O diabo tem interesse em tudo o que nos divide, e seus esforços serão mais intensos, apelativos e ousados nestes últimos dias. Por isso, temos que estar atentos e não permitir que ele provoque polarizações no ministério entre eles e nós, liberais e conservadores ou direita e esquerda. Discussão em redes sociais, individualismo, paixão por nossas opiniões e liderança centralizadora não geram unidade. Jamais deveríamos nos esquecer de que somos irmãos, que a missão é nossa causa, o
Espírito é nosso Guia, Cristo é nosso Salvador e a eternidade é nosso destino.
A unidade é uma das evidências de reavivamento no ministério e na igreja e tem como um dos principais objetivos manter nossa identidade e missão. Verdadeiramente isso só é possível com a presença do Espírito Santo. Precisamos, ao final de cada comissão, desde a igreja local, passando pelas Associações/Missões, Uniões, Divisões e Associação Geral, ter a mesma percepção da liderança da igreja apostólica: “pareceu bem ao Espírito Santo e a nós”.
O apelo de Ellen White feito há tantos anos nos alcança: “Recebei o Espírito Santo,
e vossos esforços serão bem-sucedidos.
A presença de Cristo, eis o que dá poder. Cesse toda dissensão e contenda. Prevaleça o amor e a unidade. Movam-se todos sob a direção do Espírito Santo. Caso o povo de Deus se entregue inteiramente a Ele, Ele lhes restaurará o poder que perderam pela divisão.
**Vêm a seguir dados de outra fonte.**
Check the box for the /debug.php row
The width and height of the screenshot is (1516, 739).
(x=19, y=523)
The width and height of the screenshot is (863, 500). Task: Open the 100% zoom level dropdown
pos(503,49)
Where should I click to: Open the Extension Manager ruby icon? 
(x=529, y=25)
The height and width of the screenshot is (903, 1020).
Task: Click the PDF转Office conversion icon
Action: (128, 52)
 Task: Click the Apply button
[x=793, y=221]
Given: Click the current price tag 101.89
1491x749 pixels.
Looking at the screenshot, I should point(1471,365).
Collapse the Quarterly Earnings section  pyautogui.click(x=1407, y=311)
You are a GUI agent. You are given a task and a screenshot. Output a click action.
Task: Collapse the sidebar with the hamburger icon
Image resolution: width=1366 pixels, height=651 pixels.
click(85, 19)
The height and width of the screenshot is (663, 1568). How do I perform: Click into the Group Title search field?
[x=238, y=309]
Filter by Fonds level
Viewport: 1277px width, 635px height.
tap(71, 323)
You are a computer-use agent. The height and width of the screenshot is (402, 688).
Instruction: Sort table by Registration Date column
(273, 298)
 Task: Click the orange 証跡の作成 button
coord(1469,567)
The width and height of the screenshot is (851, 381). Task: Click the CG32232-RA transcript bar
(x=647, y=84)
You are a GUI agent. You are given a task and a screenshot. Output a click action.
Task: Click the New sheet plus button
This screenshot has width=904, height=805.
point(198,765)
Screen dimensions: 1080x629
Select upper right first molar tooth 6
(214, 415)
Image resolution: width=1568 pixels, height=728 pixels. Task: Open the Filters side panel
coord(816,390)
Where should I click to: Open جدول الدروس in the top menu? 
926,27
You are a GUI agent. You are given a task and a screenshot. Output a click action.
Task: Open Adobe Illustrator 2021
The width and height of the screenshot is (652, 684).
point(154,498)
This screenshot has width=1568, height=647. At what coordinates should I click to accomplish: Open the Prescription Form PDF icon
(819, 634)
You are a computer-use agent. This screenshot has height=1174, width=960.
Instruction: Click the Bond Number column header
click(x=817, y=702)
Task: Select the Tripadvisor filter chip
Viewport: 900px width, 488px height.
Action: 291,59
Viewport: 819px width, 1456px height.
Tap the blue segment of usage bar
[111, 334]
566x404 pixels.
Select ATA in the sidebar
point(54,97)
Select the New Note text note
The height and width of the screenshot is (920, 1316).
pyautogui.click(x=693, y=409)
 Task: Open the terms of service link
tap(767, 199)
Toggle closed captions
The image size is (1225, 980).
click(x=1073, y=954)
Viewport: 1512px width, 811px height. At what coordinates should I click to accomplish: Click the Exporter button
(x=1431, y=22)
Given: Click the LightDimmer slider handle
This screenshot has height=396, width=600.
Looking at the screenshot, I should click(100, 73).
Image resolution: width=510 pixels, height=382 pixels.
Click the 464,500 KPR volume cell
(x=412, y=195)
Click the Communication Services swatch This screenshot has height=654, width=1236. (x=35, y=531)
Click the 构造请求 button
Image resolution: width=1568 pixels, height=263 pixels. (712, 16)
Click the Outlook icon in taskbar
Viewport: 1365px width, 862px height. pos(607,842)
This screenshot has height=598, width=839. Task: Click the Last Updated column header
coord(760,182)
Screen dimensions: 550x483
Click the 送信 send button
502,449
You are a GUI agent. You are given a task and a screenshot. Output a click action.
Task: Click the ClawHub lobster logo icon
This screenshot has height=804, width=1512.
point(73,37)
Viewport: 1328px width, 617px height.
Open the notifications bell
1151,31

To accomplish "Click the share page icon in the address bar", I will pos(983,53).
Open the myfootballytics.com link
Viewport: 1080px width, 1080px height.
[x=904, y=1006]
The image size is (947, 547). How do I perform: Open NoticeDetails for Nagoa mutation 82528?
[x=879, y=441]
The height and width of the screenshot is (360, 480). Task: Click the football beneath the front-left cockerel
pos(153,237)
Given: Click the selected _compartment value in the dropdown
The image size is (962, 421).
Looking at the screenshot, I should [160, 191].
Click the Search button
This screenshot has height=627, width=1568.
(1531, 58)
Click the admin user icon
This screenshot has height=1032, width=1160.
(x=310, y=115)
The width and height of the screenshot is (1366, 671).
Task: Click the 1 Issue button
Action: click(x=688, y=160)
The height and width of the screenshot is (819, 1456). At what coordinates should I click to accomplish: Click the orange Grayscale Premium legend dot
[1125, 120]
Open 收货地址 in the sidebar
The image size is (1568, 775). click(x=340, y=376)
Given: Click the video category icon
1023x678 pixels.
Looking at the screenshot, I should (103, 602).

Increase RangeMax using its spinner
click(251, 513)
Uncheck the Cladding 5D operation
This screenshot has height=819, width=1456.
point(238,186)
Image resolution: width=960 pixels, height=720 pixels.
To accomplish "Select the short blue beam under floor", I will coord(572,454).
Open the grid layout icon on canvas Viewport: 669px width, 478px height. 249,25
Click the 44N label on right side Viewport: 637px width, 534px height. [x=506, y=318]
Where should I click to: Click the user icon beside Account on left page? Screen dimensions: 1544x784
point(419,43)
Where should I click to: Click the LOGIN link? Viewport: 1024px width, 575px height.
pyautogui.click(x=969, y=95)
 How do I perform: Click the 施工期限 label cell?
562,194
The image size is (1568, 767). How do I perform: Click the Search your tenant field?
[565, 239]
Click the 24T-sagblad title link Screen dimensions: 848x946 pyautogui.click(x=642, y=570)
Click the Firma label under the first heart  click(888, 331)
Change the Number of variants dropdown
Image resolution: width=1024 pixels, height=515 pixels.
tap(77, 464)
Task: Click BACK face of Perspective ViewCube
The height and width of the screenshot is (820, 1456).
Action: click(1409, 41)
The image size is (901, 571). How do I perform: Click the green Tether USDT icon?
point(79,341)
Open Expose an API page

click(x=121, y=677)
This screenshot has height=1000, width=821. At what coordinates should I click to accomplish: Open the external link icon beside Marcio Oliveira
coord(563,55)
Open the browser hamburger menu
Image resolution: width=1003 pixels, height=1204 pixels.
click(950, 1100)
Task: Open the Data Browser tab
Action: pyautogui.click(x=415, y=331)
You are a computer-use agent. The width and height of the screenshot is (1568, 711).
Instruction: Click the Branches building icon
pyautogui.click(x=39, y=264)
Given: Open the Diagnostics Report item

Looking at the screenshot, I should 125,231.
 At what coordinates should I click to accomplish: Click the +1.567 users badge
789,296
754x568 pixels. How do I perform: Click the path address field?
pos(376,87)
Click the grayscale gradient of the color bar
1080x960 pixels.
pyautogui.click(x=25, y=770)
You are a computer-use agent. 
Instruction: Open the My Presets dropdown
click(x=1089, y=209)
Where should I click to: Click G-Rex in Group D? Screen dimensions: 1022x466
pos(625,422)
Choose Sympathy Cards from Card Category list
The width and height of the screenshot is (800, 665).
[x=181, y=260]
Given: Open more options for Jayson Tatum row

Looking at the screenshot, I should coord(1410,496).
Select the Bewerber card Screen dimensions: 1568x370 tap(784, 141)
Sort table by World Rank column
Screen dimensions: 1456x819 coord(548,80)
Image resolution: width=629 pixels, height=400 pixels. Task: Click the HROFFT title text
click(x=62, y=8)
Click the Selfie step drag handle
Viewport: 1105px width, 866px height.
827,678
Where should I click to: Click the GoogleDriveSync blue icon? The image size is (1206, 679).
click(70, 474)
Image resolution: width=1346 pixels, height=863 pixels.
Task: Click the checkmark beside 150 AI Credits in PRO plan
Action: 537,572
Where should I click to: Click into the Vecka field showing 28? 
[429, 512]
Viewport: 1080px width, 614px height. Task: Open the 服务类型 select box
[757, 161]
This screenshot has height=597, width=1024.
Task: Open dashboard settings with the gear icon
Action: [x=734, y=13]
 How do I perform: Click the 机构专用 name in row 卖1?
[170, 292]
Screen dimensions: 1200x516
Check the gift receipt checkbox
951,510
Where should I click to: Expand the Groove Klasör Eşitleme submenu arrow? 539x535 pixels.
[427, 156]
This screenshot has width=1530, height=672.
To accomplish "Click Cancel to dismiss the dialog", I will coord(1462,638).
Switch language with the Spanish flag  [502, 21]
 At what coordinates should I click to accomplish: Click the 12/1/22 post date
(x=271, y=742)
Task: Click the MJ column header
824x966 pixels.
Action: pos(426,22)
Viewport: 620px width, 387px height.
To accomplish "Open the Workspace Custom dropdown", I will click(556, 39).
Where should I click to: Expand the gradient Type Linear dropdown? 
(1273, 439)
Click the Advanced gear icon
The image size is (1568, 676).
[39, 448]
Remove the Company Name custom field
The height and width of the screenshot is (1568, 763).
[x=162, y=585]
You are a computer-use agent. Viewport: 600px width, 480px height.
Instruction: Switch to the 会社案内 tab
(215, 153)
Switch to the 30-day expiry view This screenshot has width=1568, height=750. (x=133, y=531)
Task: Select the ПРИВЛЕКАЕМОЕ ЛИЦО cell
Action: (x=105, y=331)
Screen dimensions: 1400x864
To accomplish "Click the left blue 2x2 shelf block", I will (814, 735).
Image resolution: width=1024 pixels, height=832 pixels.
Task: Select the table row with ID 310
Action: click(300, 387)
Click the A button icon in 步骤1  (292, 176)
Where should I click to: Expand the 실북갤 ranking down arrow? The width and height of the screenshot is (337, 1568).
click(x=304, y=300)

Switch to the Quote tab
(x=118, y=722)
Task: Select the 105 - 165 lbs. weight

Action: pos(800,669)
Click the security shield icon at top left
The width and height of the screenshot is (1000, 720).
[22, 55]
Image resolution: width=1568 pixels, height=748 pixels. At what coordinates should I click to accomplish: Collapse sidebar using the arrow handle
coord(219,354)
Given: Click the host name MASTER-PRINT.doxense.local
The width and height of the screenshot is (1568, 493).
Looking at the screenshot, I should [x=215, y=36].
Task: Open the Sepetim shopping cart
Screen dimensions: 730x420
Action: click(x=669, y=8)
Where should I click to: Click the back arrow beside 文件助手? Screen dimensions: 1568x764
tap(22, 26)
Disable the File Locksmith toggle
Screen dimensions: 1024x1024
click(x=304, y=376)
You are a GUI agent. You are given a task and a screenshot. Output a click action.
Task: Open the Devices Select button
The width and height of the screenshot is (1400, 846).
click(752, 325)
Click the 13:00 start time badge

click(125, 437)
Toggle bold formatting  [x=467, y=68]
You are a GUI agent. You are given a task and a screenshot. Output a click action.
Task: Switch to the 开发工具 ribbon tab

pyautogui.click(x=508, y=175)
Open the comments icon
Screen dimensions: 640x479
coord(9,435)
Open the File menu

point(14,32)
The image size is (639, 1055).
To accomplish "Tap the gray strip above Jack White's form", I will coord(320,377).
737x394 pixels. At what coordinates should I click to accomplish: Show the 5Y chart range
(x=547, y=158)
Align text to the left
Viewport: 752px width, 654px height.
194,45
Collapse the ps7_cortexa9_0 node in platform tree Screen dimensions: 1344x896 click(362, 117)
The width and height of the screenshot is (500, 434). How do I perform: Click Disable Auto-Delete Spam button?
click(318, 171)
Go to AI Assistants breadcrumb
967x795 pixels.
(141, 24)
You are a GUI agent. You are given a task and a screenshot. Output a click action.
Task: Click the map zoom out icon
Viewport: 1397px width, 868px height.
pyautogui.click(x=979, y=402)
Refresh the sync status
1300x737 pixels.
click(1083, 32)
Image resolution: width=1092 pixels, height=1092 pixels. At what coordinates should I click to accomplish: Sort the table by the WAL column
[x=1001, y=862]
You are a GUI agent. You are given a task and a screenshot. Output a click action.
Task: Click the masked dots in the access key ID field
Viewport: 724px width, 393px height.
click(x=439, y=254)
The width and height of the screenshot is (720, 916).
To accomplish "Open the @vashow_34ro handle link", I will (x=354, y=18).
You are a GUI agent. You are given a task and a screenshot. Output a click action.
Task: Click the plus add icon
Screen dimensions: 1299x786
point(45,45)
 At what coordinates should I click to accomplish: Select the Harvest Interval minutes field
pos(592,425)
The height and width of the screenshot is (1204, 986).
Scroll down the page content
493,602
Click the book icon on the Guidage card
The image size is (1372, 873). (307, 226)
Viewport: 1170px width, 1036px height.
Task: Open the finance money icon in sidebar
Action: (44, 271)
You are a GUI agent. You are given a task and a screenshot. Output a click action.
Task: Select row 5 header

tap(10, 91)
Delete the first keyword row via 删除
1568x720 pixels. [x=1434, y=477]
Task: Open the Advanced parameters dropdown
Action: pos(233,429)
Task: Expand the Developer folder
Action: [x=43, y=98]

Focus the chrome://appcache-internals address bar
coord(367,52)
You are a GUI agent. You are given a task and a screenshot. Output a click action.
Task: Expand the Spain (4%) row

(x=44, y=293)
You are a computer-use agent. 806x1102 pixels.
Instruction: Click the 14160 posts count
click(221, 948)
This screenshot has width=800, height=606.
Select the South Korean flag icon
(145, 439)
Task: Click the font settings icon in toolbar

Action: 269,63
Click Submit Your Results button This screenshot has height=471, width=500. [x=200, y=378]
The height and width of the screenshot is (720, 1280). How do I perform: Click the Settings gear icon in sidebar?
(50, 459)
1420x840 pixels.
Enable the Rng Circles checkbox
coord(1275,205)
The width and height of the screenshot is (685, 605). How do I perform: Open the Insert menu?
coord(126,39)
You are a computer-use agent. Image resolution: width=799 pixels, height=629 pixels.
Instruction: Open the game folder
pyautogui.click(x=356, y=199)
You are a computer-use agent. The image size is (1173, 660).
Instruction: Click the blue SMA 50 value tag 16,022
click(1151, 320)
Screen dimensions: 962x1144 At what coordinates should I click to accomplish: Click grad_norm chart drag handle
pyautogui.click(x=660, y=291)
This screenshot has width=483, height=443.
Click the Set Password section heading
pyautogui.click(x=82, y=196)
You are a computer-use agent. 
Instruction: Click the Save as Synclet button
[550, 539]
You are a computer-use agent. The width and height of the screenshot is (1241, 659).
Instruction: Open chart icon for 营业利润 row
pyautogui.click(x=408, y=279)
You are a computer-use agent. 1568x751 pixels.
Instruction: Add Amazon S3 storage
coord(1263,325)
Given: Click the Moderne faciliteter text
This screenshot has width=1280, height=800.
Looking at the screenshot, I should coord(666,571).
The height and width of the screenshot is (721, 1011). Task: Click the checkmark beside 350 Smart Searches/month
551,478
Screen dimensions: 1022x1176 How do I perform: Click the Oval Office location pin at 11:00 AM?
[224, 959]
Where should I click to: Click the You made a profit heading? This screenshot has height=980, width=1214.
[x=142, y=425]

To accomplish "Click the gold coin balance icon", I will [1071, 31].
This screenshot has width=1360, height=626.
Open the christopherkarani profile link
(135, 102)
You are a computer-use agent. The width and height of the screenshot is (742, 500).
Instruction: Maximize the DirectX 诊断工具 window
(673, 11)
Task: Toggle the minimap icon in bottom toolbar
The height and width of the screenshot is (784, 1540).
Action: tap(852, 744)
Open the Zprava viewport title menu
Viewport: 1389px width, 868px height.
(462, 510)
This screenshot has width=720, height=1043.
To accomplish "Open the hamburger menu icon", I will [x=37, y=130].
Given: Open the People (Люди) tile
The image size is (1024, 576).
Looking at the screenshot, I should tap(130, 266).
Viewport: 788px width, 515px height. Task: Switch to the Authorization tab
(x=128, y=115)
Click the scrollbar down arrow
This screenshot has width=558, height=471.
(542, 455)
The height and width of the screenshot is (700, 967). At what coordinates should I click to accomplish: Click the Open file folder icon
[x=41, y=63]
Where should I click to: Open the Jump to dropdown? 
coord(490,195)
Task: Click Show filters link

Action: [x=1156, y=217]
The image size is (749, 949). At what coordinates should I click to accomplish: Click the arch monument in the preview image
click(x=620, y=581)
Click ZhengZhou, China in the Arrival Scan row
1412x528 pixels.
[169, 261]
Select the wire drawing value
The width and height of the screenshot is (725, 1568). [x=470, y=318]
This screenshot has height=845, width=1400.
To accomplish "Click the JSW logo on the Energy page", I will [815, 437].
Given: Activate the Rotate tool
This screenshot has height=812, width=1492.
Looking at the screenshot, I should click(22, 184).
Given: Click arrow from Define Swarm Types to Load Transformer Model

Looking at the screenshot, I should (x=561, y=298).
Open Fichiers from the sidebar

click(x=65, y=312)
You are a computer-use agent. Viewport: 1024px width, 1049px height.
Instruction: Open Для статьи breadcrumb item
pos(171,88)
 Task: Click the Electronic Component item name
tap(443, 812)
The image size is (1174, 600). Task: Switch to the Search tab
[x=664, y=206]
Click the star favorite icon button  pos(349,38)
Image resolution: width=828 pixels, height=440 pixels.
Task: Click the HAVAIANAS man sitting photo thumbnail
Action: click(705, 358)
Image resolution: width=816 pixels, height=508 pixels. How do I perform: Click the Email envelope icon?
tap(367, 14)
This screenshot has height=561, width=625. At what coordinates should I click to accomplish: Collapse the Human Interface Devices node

Ajude-nos Deus, a todos nós, a compreender que desunião é fraqueza e que união é força.”10
Os dias em que mais precisamos do Espírito como Aquele que converte corações, nos guia e é a fonte e o poder para cumprir a missão já chegaram, e o reavivamento tão aguardado precisa começar por nós.
Referências
1 Leon L. Morris, Lucas: Introdução e Comentário (São Paulo, SP: Vida Nova, 2007), p. 322.
2 Darrell L. Bock, Luke, Baker Exegetical Commentary on the New Testament (Grand Rapids, MI : Zondervan, 2011), v. 2, p. 913.
3 Ellen G. White, O Desejado de Todas as Nações (Tatuí, SP: Casa Publicadora Brasileira, 2021), p. 540 [671].
4 Simon J. Kistemaker, Atos (Grand Rapids, MI: Baker, 1990), v. 1, p. 67.
5 John Stott, Ouça o Espírito, Ouça o Mundo (São Paulo, SP: ABU, 2005), p. 30.
6 Ellen G. White, Atos dos Apóstolos (Tatuí, SP: Casa Publicadora Brasileira, 2021), p. 12 [17].
7 Charles H. Spurgeon, Lições aos Meus Alunos (Santo Amaro, SP: PES, 1980), v. 2, p. 55.
8 William Barclay, Comentário de Atos (Glasgow: Clie, 1995), p. 102.
9 Eckhard J. Schnabel, Acts, Zondervan Exegetical Commentary on the New Testament (Grand Rapids, MI: Zondervan, 2012), p. 1524-1527.
10 Ellen G. White, Mensagens Escolhidas (Tatuí, SP: Casa Publicadora Brasileira, 1985), v. 1, p. 85.